| Peter Klein |
This looks like a mighty interesting conference:
Scientific theory choice is guided by judgments of simplicity, a bias frequently referred to as “Ockham’s Razor”. But what is simplicity and how, if at all, does it help science find the truth? Should we view simple theories as means for obtaining accurate predictions, as classical statisticians recommend? Or should we believe the theories themselves, as Bayesian methods seem to justify? The aim of this workshop is to re-examine the foundations of Ockham’s razor, with a firm focus on the connections, if any, between simplicity and truth.

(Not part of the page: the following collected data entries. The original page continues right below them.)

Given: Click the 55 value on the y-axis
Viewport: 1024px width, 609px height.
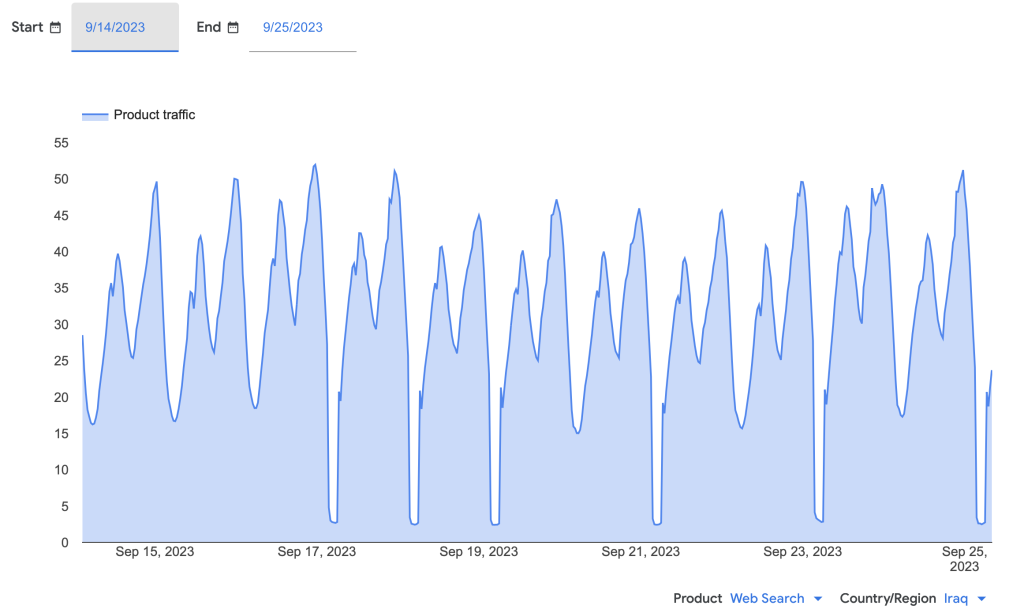Looking at the screenshot, I should pos(61,143).
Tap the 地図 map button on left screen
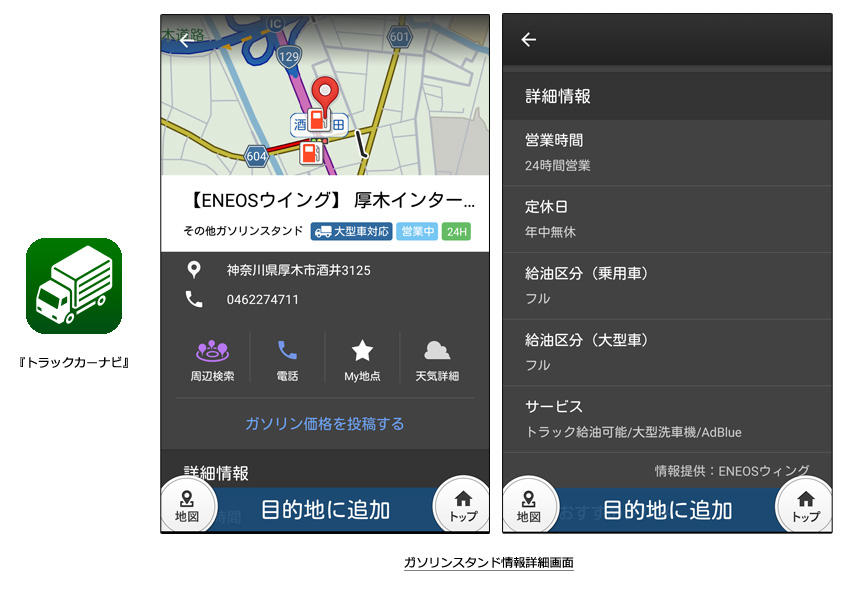 187,506
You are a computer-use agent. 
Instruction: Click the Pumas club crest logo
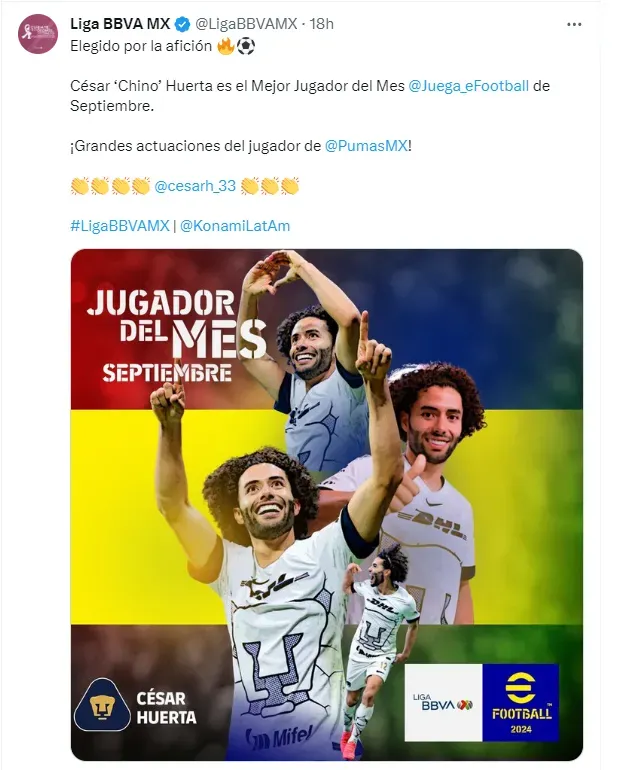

The conference started yesterday; here’s a report on day 1 from Cosma Shalizi. Parsimony, for example, turns out to be more complicated than it appears; here is Shalizi on (recent University of Missouri visitor) Elliott Sober:
What he mostly addressed is when parsimony . . . ranks hypotheses in the same order as likelihood. . . . The conditions needed for parsimony and likelihood to agree are rather complicated and disjunctive, making parsimony seem like a mere short-cut or hack — if you think it should be matching likelihood. He was, however, clear in saying that he didn’t think hypotheses should always be evaluated in terms of likelihood alone. He ended by suggesting that “parsimony” or “simplicity” is probably many different things in many different areas of science (safe enough), and that when there is a legitimate preference for parsimony, it can be explained “reductively”, in terms of service to some more compelling goal than sheer simplicity.